Wes Goodwin

Current position
- Title: Assistant linebackers and outside linebackers coach
- Team: Oklahoma
- Conference: SEC

Biographical details
- Born: December 28, 1984 (age 40) Grove Hill, Alabama, U.S.
- Alma mater: Mississippi State University

Coaching career (HC unless noted)
- 2005–2008: Mississippi State (SA)
- 2009–2011: Clemson (GA)
- 2012–2014: Clemson (defensive analyst)
- 2015–2017: Arizona Cardinals (assistant to the HC)
- 2018–2021: Clemson (senior defensive assistant)
- 2022–2024: Clemson (DC/LB)
- 2025–present: Oklahoma (assistant LB/OLB)

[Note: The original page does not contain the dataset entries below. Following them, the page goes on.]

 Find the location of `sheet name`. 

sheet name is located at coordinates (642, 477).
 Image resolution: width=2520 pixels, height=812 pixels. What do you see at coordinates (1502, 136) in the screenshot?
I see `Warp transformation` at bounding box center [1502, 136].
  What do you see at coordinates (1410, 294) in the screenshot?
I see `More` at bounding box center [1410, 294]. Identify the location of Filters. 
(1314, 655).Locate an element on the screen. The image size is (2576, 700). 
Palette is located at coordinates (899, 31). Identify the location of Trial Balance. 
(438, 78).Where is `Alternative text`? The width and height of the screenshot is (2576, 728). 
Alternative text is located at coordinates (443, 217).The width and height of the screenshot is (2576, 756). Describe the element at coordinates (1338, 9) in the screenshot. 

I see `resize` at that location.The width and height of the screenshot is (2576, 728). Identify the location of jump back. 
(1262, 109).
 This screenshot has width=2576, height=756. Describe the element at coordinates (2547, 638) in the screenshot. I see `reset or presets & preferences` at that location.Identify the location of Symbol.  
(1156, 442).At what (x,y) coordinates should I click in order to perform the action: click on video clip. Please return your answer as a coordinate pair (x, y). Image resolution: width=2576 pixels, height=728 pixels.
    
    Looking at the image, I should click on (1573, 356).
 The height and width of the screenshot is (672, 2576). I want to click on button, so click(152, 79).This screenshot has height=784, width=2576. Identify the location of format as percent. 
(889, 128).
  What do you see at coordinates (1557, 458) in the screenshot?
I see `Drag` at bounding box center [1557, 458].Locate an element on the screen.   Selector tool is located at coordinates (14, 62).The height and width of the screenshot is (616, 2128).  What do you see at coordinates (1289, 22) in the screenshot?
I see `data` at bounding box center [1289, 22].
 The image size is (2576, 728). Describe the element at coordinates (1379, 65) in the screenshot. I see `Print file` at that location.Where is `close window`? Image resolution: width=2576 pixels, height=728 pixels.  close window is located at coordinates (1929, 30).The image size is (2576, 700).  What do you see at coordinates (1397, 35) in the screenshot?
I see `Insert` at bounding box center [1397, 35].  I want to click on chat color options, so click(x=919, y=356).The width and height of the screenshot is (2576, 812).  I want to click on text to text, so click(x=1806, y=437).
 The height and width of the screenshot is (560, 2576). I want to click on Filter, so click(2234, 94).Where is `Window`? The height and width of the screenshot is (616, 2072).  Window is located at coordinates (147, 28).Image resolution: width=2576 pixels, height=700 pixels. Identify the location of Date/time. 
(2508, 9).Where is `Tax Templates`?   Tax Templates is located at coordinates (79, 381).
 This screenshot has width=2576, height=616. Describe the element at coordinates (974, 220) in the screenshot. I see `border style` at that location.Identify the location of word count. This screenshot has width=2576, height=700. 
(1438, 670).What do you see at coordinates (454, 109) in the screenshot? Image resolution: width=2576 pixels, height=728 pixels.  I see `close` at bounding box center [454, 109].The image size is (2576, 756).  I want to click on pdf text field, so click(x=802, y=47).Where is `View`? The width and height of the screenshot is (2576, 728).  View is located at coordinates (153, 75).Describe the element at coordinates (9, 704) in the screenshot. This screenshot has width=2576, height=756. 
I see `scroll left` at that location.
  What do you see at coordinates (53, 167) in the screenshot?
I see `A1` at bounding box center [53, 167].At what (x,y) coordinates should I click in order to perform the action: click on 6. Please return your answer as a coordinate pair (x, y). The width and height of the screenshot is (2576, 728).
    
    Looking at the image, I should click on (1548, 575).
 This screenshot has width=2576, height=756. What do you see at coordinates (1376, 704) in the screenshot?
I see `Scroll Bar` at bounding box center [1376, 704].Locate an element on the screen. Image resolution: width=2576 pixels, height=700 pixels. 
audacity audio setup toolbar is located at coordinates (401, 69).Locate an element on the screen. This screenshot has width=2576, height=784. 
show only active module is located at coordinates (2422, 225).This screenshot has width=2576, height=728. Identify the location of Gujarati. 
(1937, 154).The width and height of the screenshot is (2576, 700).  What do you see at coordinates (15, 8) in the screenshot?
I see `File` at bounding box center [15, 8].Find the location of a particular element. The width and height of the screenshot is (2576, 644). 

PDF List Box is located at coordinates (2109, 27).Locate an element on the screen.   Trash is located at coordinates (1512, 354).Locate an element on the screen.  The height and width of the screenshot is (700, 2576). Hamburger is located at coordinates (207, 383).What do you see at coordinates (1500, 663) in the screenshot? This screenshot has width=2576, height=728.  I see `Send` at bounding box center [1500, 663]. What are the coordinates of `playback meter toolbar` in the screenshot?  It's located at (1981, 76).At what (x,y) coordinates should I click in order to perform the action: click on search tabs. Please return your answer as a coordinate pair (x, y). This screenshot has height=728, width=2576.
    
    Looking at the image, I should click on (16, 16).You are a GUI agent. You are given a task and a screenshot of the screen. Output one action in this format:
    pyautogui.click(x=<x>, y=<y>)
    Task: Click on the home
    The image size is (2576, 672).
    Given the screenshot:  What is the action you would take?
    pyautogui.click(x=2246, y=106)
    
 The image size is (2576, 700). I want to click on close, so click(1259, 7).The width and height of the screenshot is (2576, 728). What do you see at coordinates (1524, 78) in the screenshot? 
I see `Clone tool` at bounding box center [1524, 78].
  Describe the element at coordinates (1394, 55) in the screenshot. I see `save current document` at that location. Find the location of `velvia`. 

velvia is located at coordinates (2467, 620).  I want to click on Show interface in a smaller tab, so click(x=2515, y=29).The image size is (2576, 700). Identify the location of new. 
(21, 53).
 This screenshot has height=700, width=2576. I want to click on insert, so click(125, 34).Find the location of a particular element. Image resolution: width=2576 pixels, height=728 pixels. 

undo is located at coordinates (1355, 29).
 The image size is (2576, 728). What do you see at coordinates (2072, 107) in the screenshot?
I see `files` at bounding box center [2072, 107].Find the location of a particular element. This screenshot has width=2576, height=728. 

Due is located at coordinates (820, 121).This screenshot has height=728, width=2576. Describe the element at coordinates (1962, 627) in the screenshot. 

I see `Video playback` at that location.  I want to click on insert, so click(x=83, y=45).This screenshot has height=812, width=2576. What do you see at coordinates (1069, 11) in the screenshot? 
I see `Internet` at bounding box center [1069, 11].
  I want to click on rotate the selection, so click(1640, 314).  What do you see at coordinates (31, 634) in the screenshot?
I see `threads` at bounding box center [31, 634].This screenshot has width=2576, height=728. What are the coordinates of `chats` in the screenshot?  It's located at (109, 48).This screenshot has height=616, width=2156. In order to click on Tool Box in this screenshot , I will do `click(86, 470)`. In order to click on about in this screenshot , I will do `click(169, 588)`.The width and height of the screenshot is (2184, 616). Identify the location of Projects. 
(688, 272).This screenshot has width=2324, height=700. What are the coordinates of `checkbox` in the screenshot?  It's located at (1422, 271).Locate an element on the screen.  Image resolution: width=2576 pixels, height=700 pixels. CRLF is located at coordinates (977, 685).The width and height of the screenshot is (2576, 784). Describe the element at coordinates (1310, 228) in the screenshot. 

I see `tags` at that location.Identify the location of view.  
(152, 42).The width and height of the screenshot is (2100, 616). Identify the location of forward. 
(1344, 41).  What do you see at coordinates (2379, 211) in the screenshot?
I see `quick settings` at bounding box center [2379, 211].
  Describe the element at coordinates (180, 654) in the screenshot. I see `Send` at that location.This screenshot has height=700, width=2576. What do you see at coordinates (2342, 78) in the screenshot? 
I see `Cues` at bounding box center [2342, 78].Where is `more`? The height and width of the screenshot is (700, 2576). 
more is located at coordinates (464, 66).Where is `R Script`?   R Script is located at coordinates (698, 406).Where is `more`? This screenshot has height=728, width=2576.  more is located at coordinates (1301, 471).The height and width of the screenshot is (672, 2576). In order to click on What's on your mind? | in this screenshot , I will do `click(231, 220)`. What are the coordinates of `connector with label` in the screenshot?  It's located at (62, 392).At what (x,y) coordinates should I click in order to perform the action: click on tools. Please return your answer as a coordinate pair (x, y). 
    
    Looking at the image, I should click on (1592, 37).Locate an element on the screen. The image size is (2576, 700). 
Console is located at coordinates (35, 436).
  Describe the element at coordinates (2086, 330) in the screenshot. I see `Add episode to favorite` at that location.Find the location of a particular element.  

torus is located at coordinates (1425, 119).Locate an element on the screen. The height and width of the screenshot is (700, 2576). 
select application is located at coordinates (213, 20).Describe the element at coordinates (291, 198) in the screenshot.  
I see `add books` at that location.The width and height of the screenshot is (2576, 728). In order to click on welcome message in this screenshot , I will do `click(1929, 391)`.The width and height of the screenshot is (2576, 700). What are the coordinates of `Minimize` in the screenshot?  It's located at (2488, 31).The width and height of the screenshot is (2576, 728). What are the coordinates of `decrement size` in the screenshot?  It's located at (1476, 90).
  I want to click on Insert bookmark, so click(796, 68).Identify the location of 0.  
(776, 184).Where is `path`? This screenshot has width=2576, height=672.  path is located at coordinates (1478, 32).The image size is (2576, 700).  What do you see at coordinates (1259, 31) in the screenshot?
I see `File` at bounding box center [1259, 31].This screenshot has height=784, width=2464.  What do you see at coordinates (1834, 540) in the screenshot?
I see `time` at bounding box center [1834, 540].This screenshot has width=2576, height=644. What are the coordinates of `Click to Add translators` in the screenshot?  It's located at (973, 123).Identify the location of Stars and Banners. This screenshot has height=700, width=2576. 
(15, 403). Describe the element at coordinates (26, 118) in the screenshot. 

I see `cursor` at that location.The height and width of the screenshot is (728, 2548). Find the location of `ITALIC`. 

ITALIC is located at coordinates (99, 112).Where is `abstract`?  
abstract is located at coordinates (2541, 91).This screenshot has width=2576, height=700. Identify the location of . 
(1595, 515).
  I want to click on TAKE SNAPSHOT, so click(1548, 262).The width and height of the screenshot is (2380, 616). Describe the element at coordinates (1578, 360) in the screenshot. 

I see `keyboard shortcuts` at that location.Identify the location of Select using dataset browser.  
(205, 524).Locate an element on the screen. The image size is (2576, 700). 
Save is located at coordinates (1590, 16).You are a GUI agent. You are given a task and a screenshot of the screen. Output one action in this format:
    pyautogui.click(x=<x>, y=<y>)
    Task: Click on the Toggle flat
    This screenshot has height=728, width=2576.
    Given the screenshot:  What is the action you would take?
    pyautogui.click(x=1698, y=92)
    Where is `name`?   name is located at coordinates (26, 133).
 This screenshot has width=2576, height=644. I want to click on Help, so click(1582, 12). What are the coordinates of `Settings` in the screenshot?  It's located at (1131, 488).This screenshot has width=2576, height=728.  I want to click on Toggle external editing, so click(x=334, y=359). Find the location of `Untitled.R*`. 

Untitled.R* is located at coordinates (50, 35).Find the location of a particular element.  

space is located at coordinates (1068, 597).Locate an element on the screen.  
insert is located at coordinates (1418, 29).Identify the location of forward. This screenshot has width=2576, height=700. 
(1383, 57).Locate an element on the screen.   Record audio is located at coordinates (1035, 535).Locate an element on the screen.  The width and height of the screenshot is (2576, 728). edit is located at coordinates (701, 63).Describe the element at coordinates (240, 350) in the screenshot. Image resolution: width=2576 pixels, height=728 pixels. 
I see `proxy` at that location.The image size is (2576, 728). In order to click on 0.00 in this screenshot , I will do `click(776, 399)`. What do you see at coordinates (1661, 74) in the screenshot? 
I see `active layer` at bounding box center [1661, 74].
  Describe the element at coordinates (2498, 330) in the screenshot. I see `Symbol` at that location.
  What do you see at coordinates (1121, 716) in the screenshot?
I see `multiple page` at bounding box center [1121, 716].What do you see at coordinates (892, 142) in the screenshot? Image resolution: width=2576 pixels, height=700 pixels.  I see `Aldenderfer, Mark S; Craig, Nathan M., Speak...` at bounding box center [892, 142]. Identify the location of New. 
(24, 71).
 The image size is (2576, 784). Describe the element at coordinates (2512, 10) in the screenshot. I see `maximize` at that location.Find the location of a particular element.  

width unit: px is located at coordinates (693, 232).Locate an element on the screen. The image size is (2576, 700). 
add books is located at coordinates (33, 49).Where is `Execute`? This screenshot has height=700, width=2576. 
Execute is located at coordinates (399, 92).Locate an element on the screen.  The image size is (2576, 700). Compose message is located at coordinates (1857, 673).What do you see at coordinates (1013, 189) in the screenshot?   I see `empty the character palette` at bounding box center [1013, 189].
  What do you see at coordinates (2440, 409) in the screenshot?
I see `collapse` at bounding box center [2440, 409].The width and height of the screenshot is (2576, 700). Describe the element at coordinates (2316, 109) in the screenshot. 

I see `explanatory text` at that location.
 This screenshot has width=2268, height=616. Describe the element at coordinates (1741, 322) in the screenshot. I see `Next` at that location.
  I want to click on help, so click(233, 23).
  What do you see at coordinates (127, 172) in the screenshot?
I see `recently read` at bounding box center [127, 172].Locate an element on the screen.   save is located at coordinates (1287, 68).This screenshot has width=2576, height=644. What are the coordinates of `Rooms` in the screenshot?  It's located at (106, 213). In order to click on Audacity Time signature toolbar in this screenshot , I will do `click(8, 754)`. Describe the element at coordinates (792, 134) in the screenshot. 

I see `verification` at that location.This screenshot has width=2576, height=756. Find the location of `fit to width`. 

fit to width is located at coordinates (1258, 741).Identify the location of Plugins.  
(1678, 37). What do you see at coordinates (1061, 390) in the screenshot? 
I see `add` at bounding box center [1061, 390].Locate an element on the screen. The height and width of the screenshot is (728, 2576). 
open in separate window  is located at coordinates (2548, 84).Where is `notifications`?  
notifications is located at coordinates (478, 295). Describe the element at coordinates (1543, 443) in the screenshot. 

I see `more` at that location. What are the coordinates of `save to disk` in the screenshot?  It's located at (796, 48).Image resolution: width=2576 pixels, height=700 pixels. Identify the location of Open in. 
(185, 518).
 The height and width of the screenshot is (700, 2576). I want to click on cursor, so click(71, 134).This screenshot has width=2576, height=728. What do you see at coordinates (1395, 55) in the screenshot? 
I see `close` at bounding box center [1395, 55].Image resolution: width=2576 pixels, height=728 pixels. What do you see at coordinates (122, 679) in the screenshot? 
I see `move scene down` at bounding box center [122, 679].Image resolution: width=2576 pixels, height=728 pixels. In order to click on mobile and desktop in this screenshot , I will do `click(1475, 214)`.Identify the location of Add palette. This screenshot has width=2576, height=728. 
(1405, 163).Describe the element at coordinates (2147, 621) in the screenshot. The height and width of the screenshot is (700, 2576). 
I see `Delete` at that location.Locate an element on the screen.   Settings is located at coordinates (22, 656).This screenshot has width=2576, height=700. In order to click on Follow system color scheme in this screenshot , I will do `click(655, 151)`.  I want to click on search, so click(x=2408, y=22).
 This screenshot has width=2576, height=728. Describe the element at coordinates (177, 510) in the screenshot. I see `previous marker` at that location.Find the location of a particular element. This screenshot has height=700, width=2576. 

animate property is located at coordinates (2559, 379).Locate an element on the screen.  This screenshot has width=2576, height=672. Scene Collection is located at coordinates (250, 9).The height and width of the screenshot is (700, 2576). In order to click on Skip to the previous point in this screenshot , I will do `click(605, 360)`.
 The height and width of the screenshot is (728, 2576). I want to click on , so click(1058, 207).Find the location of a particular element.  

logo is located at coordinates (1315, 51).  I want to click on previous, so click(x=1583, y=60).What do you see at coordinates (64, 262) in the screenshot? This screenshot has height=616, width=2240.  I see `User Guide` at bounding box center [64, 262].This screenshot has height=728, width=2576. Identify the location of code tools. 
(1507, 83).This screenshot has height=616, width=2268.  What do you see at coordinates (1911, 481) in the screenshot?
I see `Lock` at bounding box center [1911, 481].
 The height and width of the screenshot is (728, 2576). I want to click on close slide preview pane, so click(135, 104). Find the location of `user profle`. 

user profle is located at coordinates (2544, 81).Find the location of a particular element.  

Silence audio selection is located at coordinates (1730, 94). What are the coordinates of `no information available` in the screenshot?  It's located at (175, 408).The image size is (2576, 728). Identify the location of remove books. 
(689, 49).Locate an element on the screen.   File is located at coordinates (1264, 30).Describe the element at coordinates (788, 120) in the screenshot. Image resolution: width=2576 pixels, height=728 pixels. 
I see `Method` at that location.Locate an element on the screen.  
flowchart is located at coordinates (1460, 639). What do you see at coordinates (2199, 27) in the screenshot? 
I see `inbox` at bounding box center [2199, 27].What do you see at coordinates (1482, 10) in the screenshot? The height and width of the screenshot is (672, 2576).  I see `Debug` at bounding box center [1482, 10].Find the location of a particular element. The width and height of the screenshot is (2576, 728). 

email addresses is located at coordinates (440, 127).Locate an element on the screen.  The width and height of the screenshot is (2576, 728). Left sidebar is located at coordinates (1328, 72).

Accomplishments and honors

Championships
- National Championship (2018);

= Wes Goodwin =

American football coach (born 1984)

Wesley Goodwin (born December 28, 1984) is an American football coach who is currently the assistant linebacker and outside linebacker coach at the University of Oklahoma. Was formerly the defensive coordinator and linebackers coach at Clemson University. He previously served as an assistant coach for the Arizona Cardinals and at Mississippi State University.

== Arizona Cardinals ==
In 2015, Goodwin was hired by the Arizona Cardinals as the assistant to the head coach. Goodwin served under head coach Bruce Arians.

== Clemson (second stint) ==
In 2018, Goodwin returned to Clemson University as a senior defensive assistant.

On December 14, 2021, Goodwin was promoted to defensive coordinator and linebackers coach at Clemson, replacing Brent Venables after his departure to become the head coach at the University of Oklahoma.